Le dossier a été communiqué au procureur général.
Sur le rapport de M. Hascher, conseiller, les observations écrites de la SCP Buk Lament-Robillot, avocat de MM. [W], [D], [C], [P], [W], [L], [U] et [O] [B] et Mme [M] [B], après débats en l'audience publique du 16 mars 2021 où étaient présents Mme Batut, président, M. Hascher, conseiller rapporteur, Mme Auroy, conseiller doyen, et Mme Berthomier, greffier de chambre,
la première chambre civile de la Cour de cassation, composée des président et conseillers précités, après en avoir délibéré conformément à la loi, a rendu la présente décision.
1. Le moyen de cassation annexé, qui est invoqué à l'encontre de la décision attaquée, n'est manifestement pas de nature à entraîner la cassation.

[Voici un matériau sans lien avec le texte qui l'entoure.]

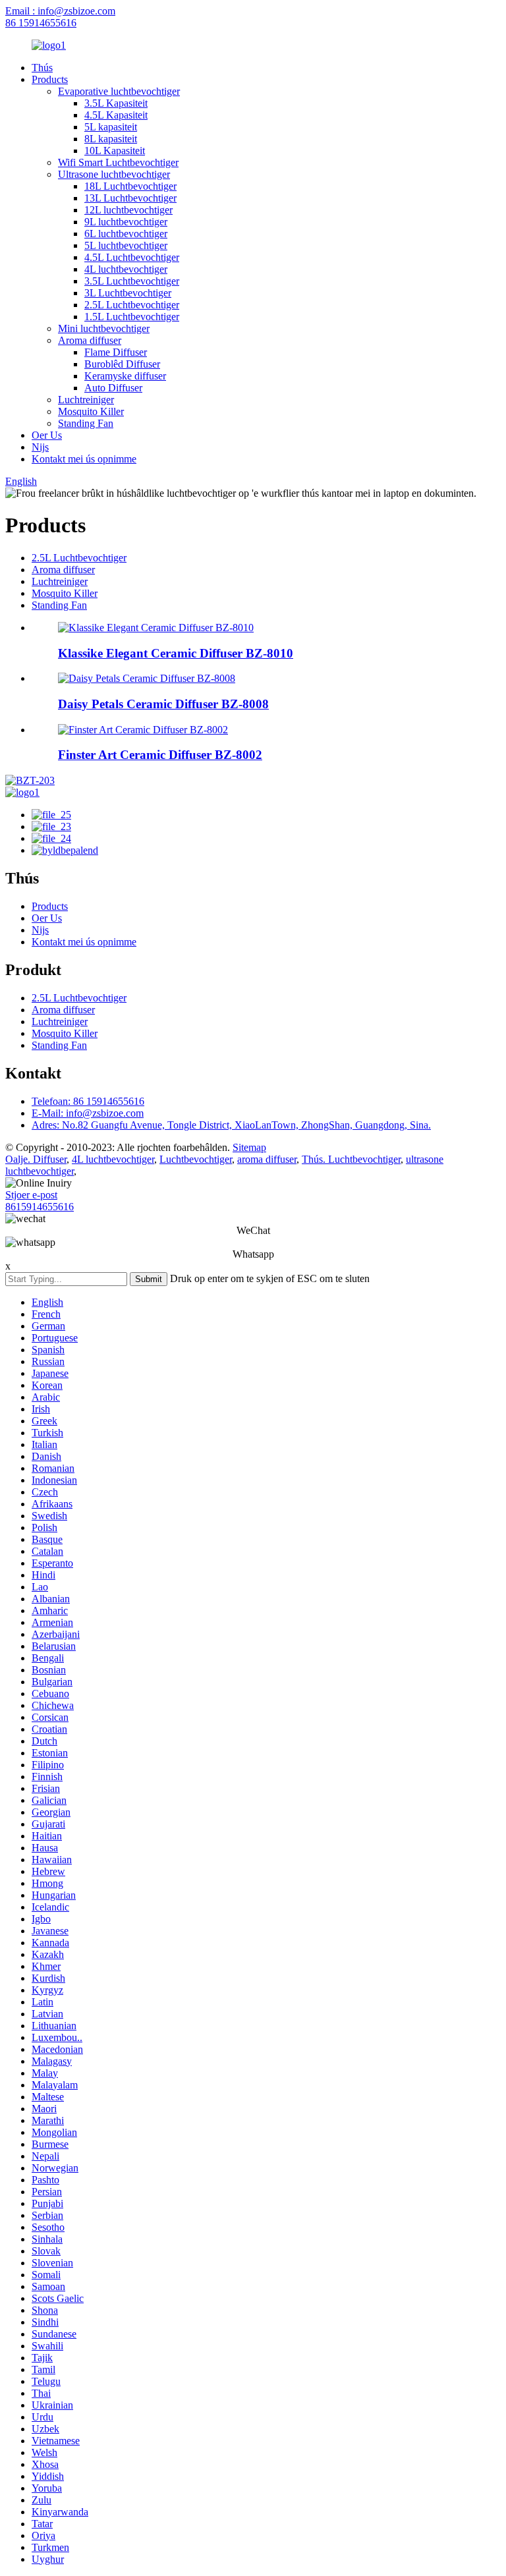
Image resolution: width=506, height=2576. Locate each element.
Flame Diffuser (115, 352)
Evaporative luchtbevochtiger (119, 91)
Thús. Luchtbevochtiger (351, 1159)
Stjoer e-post (31, 1194)
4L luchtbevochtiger (125, 269)
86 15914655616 (40, 22)
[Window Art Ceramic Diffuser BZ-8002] (143, 729)
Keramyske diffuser (125, 375)
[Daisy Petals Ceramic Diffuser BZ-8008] (146, 678)
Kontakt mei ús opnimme (84, 458)
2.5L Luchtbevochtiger (131, 304)
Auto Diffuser (113, 387)
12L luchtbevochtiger (128, 209)
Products (50, 79)
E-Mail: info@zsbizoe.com (88, 1113)
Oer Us (47, 435)
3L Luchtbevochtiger (127, 292)
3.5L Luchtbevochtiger (131, 281)
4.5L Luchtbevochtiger (131, 257)
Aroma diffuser (89, 340)
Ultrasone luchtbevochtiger (114, 174)
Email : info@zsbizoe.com (60, 10)
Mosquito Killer (91, 411)
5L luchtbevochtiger (125, 245)
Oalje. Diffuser (36, 1159)
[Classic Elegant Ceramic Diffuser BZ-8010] (156, 627)
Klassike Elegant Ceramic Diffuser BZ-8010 (175, 653)
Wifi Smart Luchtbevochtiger (118, 162)
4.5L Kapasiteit (116, 115)
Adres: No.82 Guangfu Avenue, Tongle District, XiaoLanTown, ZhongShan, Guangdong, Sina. (231, 1125)
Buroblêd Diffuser (122, 364)
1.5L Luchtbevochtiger (131, 316)
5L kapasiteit (110, 126)
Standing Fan (85, 423)
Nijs (40, 447)
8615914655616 (39, 1206)
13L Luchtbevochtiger (130, 198)
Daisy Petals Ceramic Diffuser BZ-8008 (163, 704)
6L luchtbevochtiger (125, 233)
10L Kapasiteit (114, 150)
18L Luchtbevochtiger (130, 186)
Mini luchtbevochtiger (104, 328)
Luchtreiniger (86, 399)
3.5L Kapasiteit (116, 103)
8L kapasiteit (110, 138)
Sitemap (249, 1147)
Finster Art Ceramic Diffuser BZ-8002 (160, 755)
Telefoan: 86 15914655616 (88, 1101)
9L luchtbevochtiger (125, 221)
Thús (42, 67)
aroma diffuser (266, 1159)
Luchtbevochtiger (195, 1159)
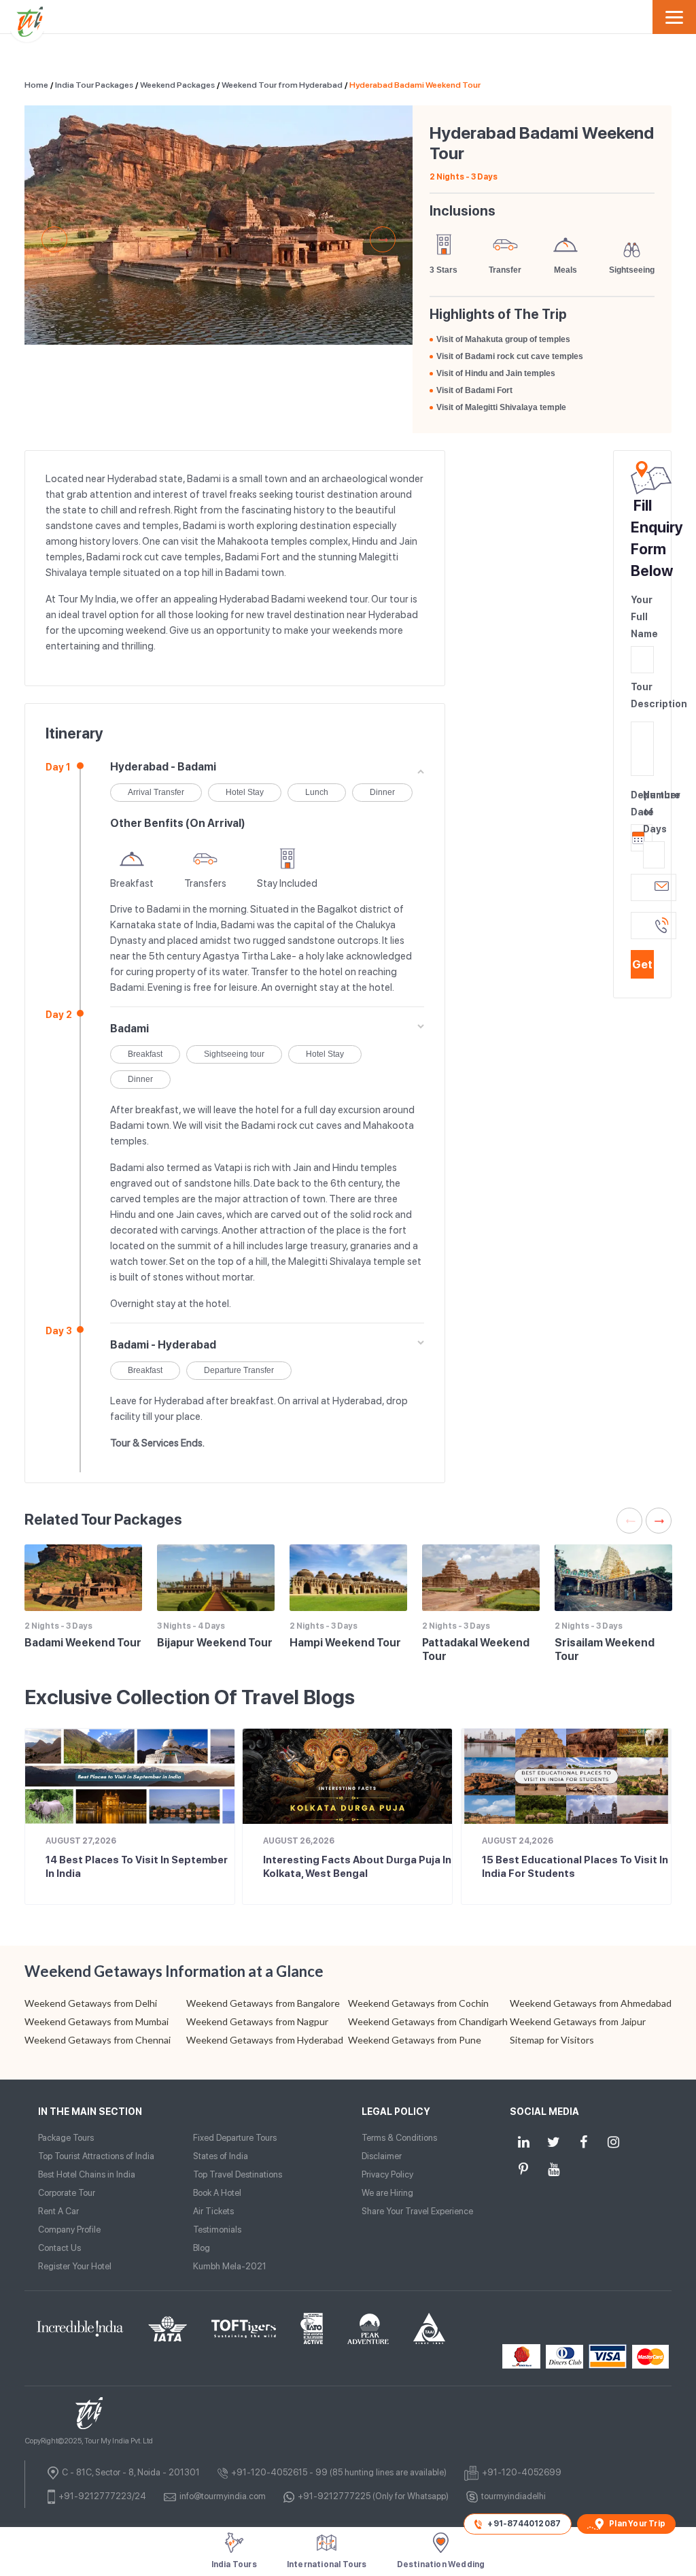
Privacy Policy (387, 2174)
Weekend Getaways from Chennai (97, 2040)
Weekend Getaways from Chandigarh (428, 2021)
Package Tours (66, 2138)
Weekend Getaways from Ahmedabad (591, 2003)
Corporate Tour (66, 2193)
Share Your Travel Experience (417, 2211)
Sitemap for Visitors (552, 2040)
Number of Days (648, 812)
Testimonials (217, 2229)
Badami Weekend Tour (82, 1642)
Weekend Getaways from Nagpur (257, 2021)
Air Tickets (213, 2211)
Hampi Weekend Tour (345, 1642)
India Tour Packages (94, 85)
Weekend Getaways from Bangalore (263, 2003)
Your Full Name (642, 616)
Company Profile (69, 2229)
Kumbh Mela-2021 (229, 2266)
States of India (220, 2156)
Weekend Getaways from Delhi (90, 2003)
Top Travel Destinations (237, 2174)
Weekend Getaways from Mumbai (96, 2021)
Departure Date (636, 803)
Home (36, 85)
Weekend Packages (177, 85)
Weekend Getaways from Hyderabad (264, 2040)
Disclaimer (382, 2156)
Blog (201, 2248)
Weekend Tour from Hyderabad (282, 85)
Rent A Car (58, 2211)
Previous (54, 239)
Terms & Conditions (399, 2138)
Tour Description (642, 695)
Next (383, 239)
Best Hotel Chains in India (86, 2174)
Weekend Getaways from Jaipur (578, 2021)
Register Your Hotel (74, 2266)
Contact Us (59, 2248)
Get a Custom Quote (642, 968)
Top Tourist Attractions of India (96, 2156)
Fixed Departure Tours (235, 2138)
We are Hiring (387, 2193)
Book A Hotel (217, 2193)
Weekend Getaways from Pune (414, 2040)
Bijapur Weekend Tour (215, 1642)
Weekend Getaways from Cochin (418, 2003)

2. En application de l'article 1014, alinéa 1er, du code de procédure civile, il n'y a donc pas lieu de statuer par une décision spécialement motivée sur ce pourvoi.
EN CONSÉQUENCE, la Cour :
REJETTE le pourvoi ;
Condamne MM. [W], [D], [C], [P], [W], [L], [U], [O] [B] et Mme [M] [B] aux dépens ;
En application de l'article 700 du code de procédure civile, rejette la demande ;
Ainsi décidé par la Cour de cassation, première chambre civile, et prononcé par le président en son audience publique du douze mai deux mille vingt et un.
MOYEN ANNEXE à la présente décision
Moyen produit par la SCP Buk Lament-Robillot, avocat aux Conseils, pour MM. [W], [D], [C], [P], [W], [L], [U] et [O] [B] et Mme [M] [B]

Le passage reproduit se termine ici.